After giving readers a broad and brief overview of the history of the modern alphabet, Robb walks the reader through each of the 26 letters, tracing how they changed from Sinaitic to Roman style in appearance, sound, use over time, and placement in the alphabet. Interspersed within these pages are fun facts and trivia, including the trouble we have identifying what the letter A for example, would have sounded like 1,500 years ago and the fact that letters O, P, R, and S are based on the words for the parts of the head used in Sinai and Phoenicia.
It's surprising how obscure and ambiguous the origins of some letters and their meanings/original representations are. Robb is quite candid with what scientists and linguists know and don't know, and how they go about doing their work. His writing style is lively and engaging, blending history with language arts ideas in a colorful fashion that's matched by Anne Smith's artwork.
Completing the book with a chart that shows the first two letters and their names in languages around the world highlights the similarities between ancient alphabets and modern ones, including Hebrew, Arabic, and Russian. A bibliography for children and adults paired with a short list of related websites gives young readers added opportunity to pursue their own interests in the subject. An index would have been helpful, especially for children who may be using the book for school projects.
Ox, House, Stick is very much an English-language alphabet oriented book.
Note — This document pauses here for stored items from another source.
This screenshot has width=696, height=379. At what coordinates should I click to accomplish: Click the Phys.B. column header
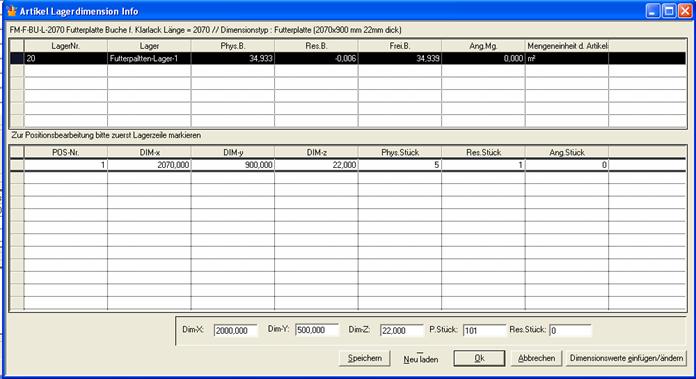click(x=233, y=46)
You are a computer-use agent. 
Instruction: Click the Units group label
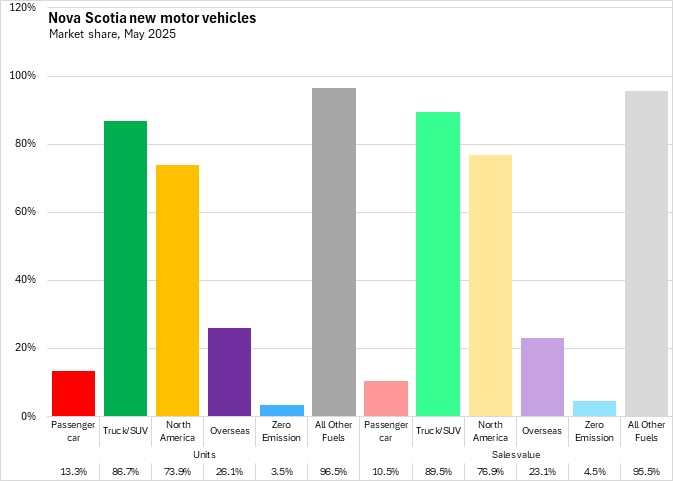coord(203,454)
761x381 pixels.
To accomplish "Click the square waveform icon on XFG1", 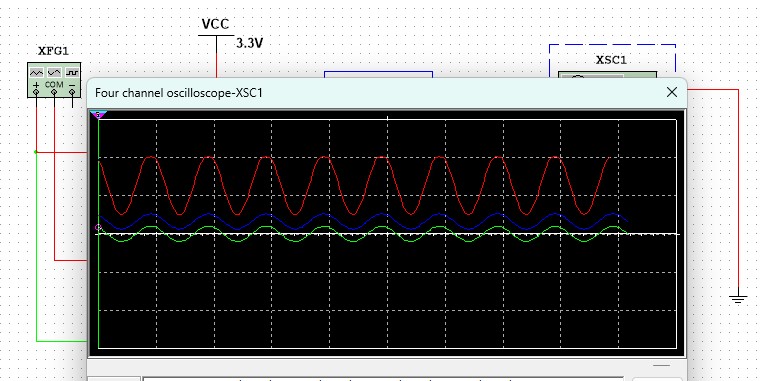I will (72, 72).

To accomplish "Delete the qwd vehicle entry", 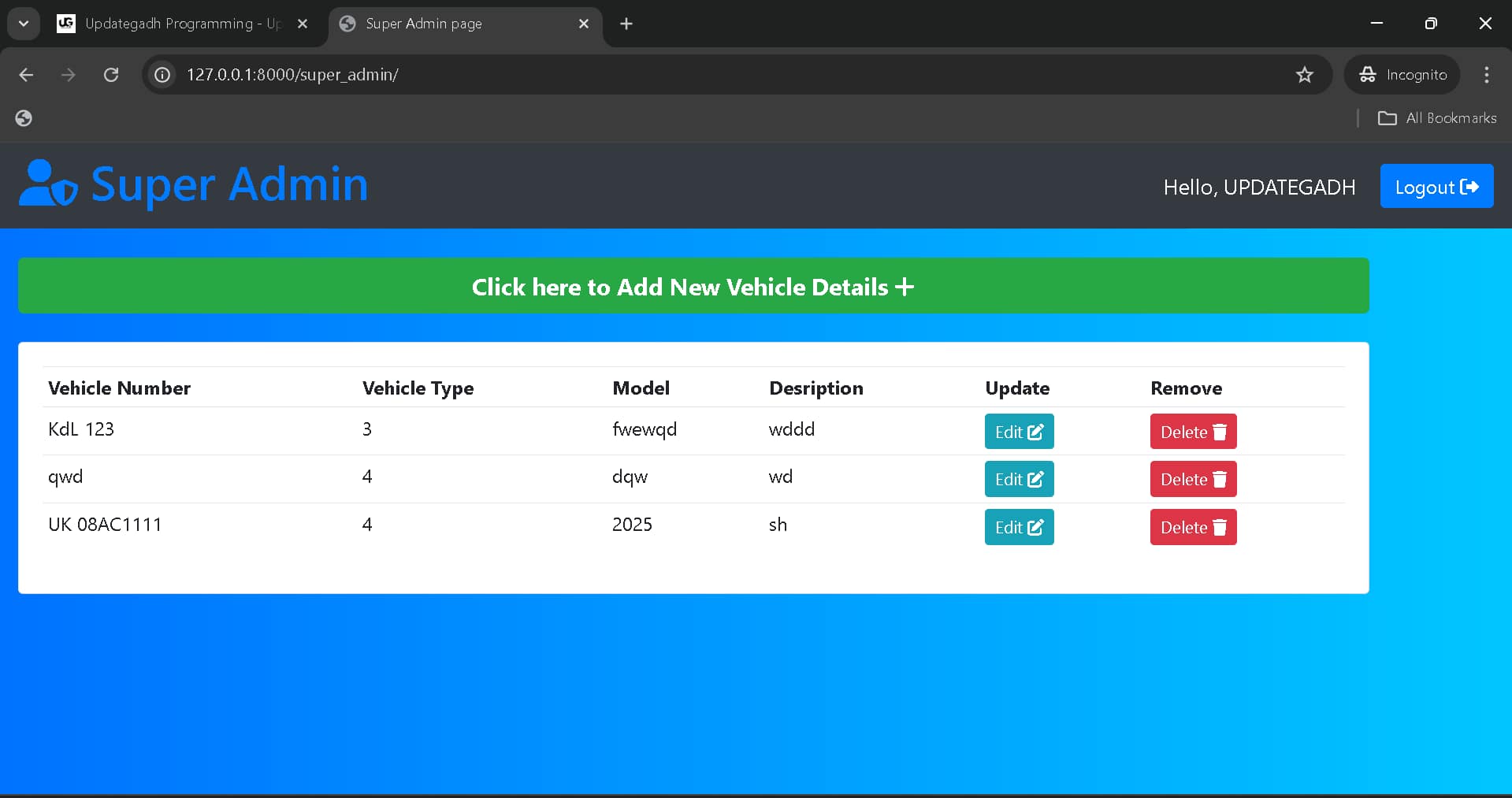I will [1193, 480].
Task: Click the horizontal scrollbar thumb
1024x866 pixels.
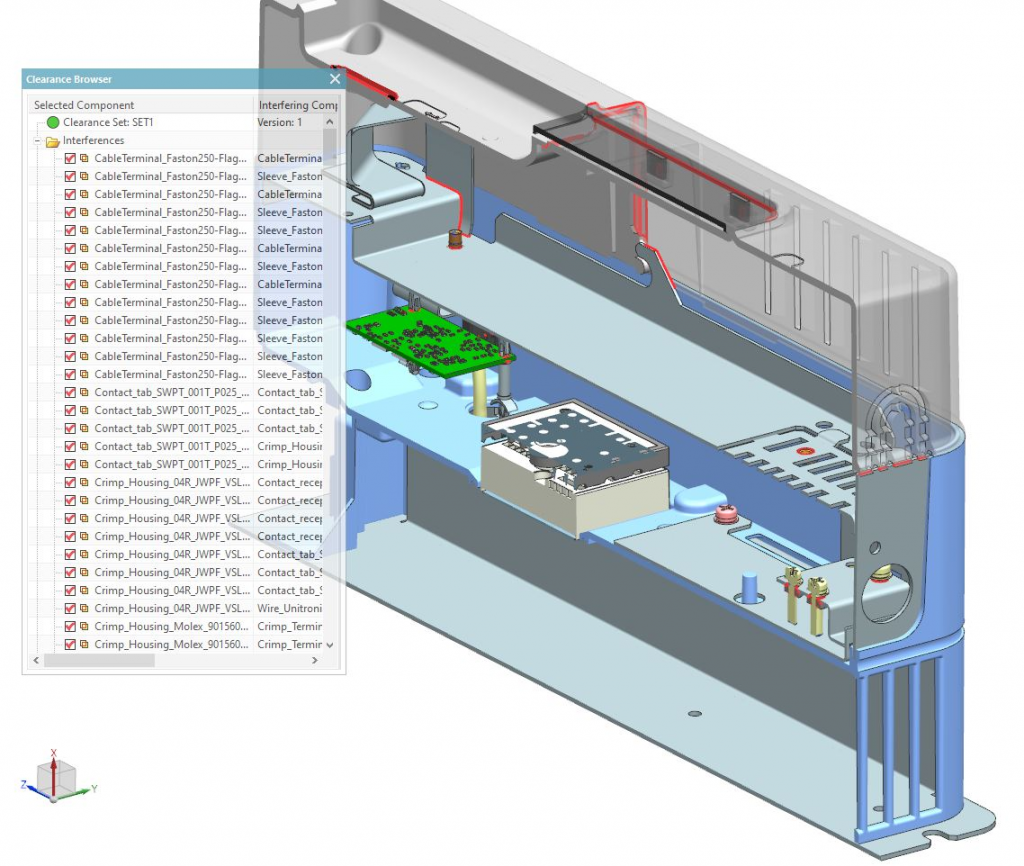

Robb does point out the picture-based written forms of other languages like Chinese, for example, giving them brief mention at the end of the book for readers who may want to further explore other written languages.
With strongest appeal in older elementary school kids who are already learning language arts skills and mechanics (i.e., the difference and uses of vowels and consonants), the book is engaging and full of interesting details that refresh a very old subject.